Однако, несмотря на то что этот принцип призван насаждать в обществе терпимость по отношению к любому инакомыслию и любым религиозным, расовым, национальным и т. п. различиям, он, постепенно становясь чем-то вроде социального ритуала, сам превращается в орудие репрессий, дискриминируя хотя бы тех, кто не желает или не имеет возможности его соблюдать.

Характерен случай с писательницей Татьяной Толстой, произошедший в одном из американских колледжей, где она читала лекции по русской литературе. На занятии, посвященном разбору рассказа Леонида Андреева «Иуда Искариот», она предложила ученикам ознакомиться с «первоисточником», то есть с Евангелием. За это ей было инкриминировано администрацией колледжа нарушение принципов политической корректности и был сделан выговор за ведение «религиозной пропаганды» в светском учебном заведении. Очевидно, что такая перспектива ожидает и Россию, несмотря на то что русская история неотделима здесь от истории Русской Церкви, а русская культура — от Православия.
-*-*-
Задание:
Ответьте по фрагменту текста на вопросы:
(а) Во что превращается принцип, постепенно становясь чем-то вроде социального ритуала?
(б) Какой рассказ разбирали на занятии Татьяны Толстой?
(в) За ведение какой пропаганды ей сделали выговор?

Исходные данные:
-*-*-
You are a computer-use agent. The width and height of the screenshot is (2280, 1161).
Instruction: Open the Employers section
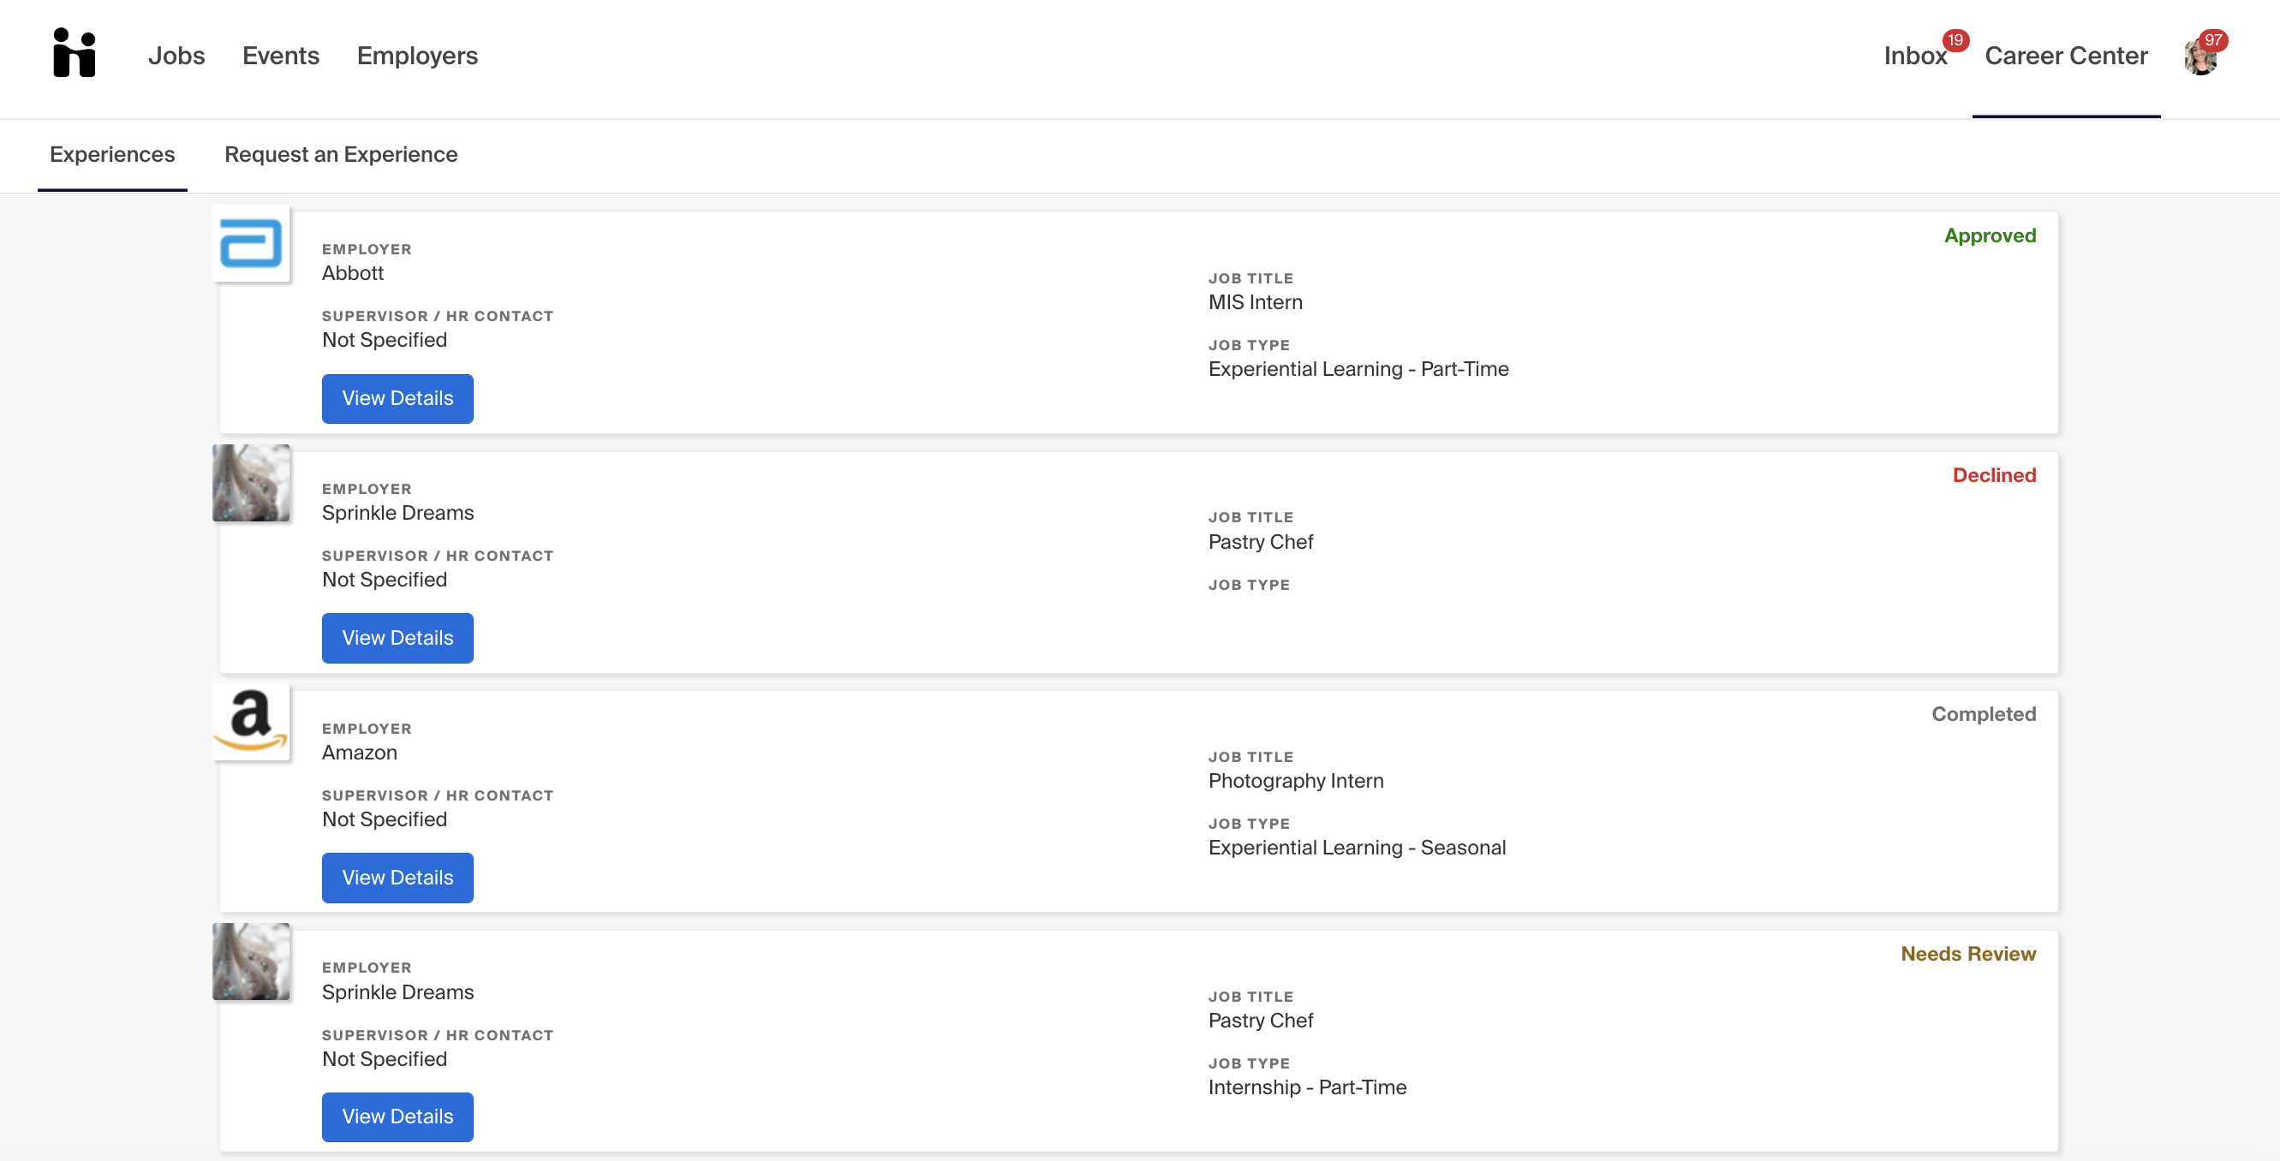pyautogui.click(x=417, y=56)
-*-*-
Ответ:
(а) В орудие репрессий.
(б) Рассказ Леонида Андреева «Иуда Искариот».
(в) За ведение «религиозной пропаганды» в светском учебном заведении.